→ **Aim of the exercise**
Take the data that follows and return it exactly.

Stored records:
————
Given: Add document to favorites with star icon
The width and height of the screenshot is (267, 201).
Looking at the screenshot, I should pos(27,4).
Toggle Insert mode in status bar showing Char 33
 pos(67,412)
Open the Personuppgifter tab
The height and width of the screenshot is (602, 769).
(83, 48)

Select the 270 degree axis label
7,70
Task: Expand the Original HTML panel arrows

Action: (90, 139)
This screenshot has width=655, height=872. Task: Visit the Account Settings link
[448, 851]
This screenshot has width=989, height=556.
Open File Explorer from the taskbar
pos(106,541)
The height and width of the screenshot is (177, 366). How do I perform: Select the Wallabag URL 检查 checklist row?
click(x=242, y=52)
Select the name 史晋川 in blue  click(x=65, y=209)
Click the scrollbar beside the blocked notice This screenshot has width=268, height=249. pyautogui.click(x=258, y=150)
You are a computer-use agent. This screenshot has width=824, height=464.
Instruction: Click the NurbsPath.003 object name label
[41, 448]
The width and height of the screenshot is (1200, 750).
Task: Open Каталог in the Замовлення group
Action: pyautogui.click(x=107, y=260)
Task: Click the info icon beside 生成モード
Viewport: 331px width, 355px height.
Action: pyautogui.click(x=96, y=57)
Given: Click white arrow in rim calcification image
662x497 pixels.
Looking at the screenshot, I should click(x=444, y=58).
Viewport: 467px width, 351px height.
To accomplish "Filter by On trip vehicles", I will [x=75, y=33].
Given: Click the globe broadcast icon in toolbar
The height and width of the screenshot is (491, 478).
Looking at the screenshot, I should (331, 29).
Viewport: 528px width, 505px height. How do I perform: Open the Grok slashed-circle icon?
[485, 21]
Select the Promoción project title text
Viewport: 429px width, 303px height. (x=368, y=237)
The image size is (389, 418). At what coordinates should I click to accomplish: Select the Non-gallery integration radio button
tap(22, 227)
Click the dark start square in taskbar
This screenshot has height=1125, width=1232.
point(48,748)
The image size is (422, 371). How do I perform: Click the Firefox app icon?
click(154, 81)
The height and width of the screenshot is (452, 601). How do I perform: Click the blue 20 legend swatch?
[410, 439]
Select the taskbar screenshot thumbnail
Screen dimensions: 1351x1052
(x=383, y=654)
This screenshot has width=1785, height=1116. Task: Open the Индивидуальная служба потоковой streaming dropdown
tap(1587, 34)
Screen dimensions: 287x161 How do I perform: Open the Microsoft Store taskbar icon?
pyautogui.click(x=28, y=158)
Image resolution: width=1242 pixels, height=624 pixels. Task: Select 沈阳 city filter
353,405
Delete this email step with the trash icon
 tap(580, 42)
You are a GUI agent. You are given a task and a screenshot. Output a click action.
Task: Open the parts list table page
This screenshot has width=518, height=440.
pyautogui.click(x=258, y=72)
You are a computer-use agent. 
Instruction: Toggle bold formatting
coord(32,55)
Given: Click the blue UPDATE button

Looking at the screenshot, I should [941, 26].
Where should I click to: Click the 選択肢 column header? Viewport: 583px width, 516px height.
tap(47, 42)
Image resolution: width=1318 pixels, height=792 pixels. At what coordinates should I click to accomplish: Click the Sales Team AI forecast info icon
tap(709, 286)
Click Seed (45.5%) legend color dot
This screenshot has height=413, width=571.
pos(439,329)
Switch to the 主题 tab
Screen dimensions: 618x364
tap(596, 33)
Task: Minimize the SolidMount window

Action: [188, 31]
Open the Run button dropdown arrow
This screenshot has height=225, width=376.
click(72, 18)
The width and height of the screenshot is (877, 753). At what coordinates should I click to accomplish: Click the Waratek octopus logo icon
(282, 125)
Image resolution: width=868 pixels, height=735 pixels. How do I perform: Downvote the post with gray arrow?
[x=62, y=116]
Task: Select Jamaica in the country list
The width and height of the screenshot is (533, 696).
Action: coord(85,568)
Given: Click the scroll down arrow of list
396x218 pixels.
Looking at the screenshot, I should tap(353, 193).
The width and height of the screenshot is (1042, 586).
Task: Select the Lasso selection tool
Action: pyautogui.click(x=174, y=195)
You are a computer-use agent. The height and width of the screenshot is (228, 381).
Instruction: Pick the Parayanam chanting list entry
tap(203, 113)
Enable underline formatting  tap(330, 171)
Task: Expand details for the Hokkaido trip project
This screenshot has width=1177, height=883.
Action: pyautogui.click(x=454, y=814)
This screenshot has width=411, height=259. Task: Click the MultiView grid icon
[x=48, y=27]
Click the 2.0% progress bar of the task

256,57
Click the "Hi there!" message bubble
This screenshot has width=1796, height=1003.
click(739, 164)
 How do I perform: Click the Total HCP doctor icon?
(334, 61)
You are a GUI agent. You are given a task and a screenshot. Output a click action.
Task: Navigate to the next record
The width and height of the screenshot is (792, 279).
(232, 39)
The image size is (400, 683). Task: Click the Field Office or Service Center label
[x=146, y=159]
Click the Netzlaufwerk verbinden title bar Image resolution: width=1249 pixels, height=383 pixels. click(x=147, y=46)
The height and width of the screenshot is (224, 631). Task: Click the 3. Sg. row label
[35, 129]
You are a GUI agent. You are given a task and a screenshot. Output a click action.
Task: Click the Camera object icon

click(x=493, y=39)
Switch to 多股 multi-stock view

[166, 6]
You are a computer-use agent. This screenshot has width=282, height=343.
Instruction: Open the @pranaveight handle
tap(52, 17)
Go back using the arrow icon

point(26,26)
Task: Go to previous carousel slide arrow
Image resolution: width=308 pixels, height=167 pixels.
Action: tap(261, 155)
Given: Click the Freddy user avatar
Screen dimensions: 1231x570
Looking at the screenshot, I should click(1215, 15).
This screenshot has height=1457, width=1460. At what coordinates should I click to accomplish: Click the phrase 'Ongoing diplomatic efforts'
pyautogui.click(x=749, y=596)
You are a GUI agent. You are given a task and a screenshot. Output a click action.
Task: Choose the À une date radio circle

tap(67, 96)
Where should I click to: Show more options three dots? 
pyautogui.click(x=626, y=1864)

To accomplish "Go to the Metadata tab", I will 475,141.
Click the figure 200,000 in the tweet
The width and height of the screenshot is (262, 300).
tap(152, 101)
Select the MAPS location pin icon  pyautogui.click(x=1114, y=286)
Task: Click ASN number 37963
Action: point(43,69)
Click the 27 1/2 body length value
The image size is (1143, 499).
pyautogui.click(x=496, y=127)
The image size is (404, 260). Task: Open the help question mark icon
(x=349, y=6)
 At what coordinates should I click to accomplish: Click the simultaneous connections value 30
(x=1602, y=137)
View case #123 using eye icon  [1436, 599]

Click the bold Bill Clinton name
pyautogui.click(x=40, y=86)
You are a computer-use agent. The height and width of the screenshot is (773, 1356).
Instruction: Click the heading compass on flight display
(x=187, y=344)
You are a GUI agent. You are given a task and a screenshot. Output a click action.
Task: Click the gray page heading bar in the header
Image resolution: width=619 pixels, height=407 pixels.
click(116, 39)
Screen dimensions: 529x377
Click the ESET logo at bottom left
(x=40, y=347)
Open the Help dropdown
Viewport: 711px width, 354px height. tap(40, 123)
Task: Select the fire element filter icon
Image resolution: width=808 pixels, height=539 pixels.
————
→ **Solution below**
Given: Add document to favorites with star icon
The width and height of the screenshot is (267, 201).
Looking at the screenshot, I should pos(27,4).
Toggle Insert mode in status bar showing Char 33
 pos(67,412)
Open the Personuppgifter tab
The height and width of the screenshot is (602, 769).
(83, 48)

Select the 270 degree axis label
7,70
Task: Expand the Original HTML panel arrows

Action: (90, 139)
This screenshot has width=655, height=872. Task: Visit the Account Settings link
[448, 851]
This screenshot has width=989, height=556.
Open File Explorer from the taskbar
pos(106,541)
The height and width of the screenshot is (177, 366). How do I perform: Select the Wallabag URL 检查 checklist row?
click(x=242, y=52)
Select the name 史晋川 in blue  click(x=65, y=209)
Click the scrollbar beside the blocked notice This screenshot has width=268, height=249. pyautogui.click(x=258, y=150)
You are a computer-use agent. This screenshot has width=824, height=464.
Instruction: Click the NurbsPath.003 object name label
[41, 448]
The width and height of the screenshot is (1200, 750).
Task: Open Каталог in the Замовлення group
Action: pyautogui.click(x=107, y=260)
Task: Click the info icon beside 生成モード
Viewport: 331px width, 355px height.
Action: pyautogui.click(x=96, y=57)
Given: Click white arrow in rim calcification image
662x497 pixels.
Looking at the screenshot, I should click(x=444, y=58).
Viewport: 467px width, 351px height.
To accomplish "Filter by On trip vehicles", I will [x=75, y=33].
Given: Click the globe broadcast icon in toolbar
The height and width of the screenshot is (491, 478).
Looking at the screenshot, I should (331, 29).
Viewport: 528px width, 505px height. How do I perform: Open the Grok slashed-circle icon?
[485, 21]
Select the Promoción project title text
Viewport: 429px width, 303px height. (x=368, y=237)
The image size is (389, 418). At what coordinates should I click to accomplish: Select the Non-gallery integration radio button
tap(22, 227)
Click the dark start square in taskbar
This screenshot has height=1125, width=1232.
point(48,748)
The image size is (422, 371). How do I perform: Click the Firefox app icon?
click(154, 81)
The height and width of the screenshot is (452, 601). How do I perform: Click the blue 20 legend swatch?
[410, 439]
Select the taskbar screenshot thumbnail
Screen dimensions: 1351x1052
(x=383, y=654)
This screenshot has width=1785, height=1116. Task: Open the Индивидуальная служба потоковой streaming dropdown
tap(1587, 34)
Screen dimensions: 287x161 How do I perform: Open the Microsoft Store taskbar icon?
pyautogui.click(x=28, y=158)
Image resolution: width=1242 pixels, height=624 pixels. Task: Select 沈阳 city filter
353,405
Delete this email step with the trash icon
 tap(580, 42)
You are a GUI agent. You are given a task and a screenshot. Output a click action.
Task: Open the parts list table page
This screenshot has width=518, height=440.
pyautogui.click(x=258, y=72)
You are a computer-use agent. 
Instruction: Toggle bold formatting
coord(32,55)
Given: Click the blue UPDATE button

Looking at the screenshot, I should [941, 26].
Where should I click to: Click the 選択肢 column header? Viewport: 583px width, 516px height.
tap(47, 42)
Image resolution: width=1318 pixels, height=792 pixels. At what coordinates should I click to accomplish: Click the Sales Team AI forecast info icon
tap(709, 286)
Click Seed (45.5%) legend color dot
This screenshot has height=413, width=571.
pos(439,329)
Switch to the 主题 tab
Screen dimensions: 618x364
tap(596, 33)
Task: Minimize the SolidMount window

Action: [188, 31]
Open the Run button dropdown arrow
This screenshot has height=225, width=376.
click(72, 18)
The width and height of the screenshot is (877, 753). At what coordinates should I click to accomplish: Click the Waratek octopus logo icon
(282, 125)
Image resolution: width=868 pixels, height=735 pixels. How do I perform: Downvote the post with gray arrow?
[x=62, y=116]
Task: Select Jamaica in the country list
The width and height of the screenshot is (533, 696).
Action: coord(85,568)
Given: Click the scroll down arrow of list
396x218 pixels.
Looking at the screenshot, I should tap(353, 193).
The width and height of the screenshot is (1042, 586).
Task: Select the Lasso selection tool
Action: pyautogui.click(x=174, y=195)
You are a computer-use agent. The height and width of the screenshot is (228, 381).
Instruction: Pick the Parayanam chanting list entry
tap(203, 113)
Enable underline formatting  tap(330, 171)
Task: Expand details for the Hokkaido trip project
This screenshot has width=1177, height=883.
Action: pyautogui.click(x=454, y=814)
This screenshot has width=411, height=259. Task: Click the MultiView grid icon
[x=48, y=27]
Click the 2.0% progress bar of the task

256,57
Click the "Hi there!" message bubble
This screenshot has width=1796, height=1003.
click(739, 164)
 How do I perform: Click the Total HCP doctor icon?
(334, 61)
You are a GUI agent. You are given a task and a screenshot. Output a click action.
Task: Navigate to the next record
The width and height of the screenshot is (792, 279).
(232, 39)
The image size is (400, 683). Task: Click the Field Office or Service Center label
[x=146, y=159]
Click the Netzlaufwerk verbinden title bar Image resolution: width=1249 pixels, height=383 pixels. click(x=147, y=46)
The height and width of the screenshot is (224, 631). Task: Click the 3. Sg. row label
[35, 129]
You are a GUI agent. You are given a task and a screenshot. Output a click action.
Task: Click the Camera object icon

click(x=493, y=39)
Switch to 多股 multi-stock view

[166, 6]
You are a computer-use agent. This screenshot has width=282, height=343.
Instruction: Open the @pranaveight handle
tap(52, 17)
Go back using the arrow icon

point(26,26)
Task: Go to previous carousel slide arrow
Image resolution: width=308 pixels, height=167 pixels.
Action: tap(261, 155)
Given: Click the Freddy user avatar
Screen dimensions: 1231x570
Looking at the screenshot, I should click(1215, 15).
This screenshot has height=1457, width=1460. At what coordinates should I click to accomplish: Click the phrase 'Ongoing diplomatic efforts'
pyautogui.click(x=749, y=596)
You are a GUI agent. You are given a task and a screenshot. Output a click action.
Task: Choose the À une date radio circle

tap(67, 96)
Where should I click to: Show more options three dots? 
pyautogui.click(x=626, y=1864)

To accomplish "Go to the Metadata tab", I will 475,141.
Click the figure 200,000 in the tweet
The width and height of the screenshot is (262, 300).
tap(152, 101)
Select the MAPS location pin icon  pyautogui.click(x=1114, y=286)
Task: Click ASN number 37963
Action: point(43,69)
Click the 27 1/2 body length value
The image size is (1143, 499).
pyautogui.click(x=496, y=127)
The image size is (404, 260). Task: Open the help question mark icon
(x=349, y=6)
 At what coordinates should I click to accomplish: Click the simultaneous connections value 30
(x=1602, y=137)
View case #123 using eye icon  [1436, 599]

Click the bold Bill Clinton name
pyautogui.click(x=40, y=86)
You are a computer-use agent. The height and width of the screenshot is (773, 1356).
Instruction: Click the heading compass on flight display
(x=187, y=344)
You are a GUI agent. You are given a task and a screenshot. Output a click action.
Task: Click the gray page heading bar in the header
Image resolution: width=619 pixels, height=407 pixels.
click(116, 39)
Screen dimensions: 529x377
Click the ESET logo at bottom left
(x=40, y=347)
Open the Help dropdown
Viewport: 711px width, 354px height. tap(40, 123)
Task: Select the fire element filter icon
Image resolution: width=808 pixels, height=539 pixels.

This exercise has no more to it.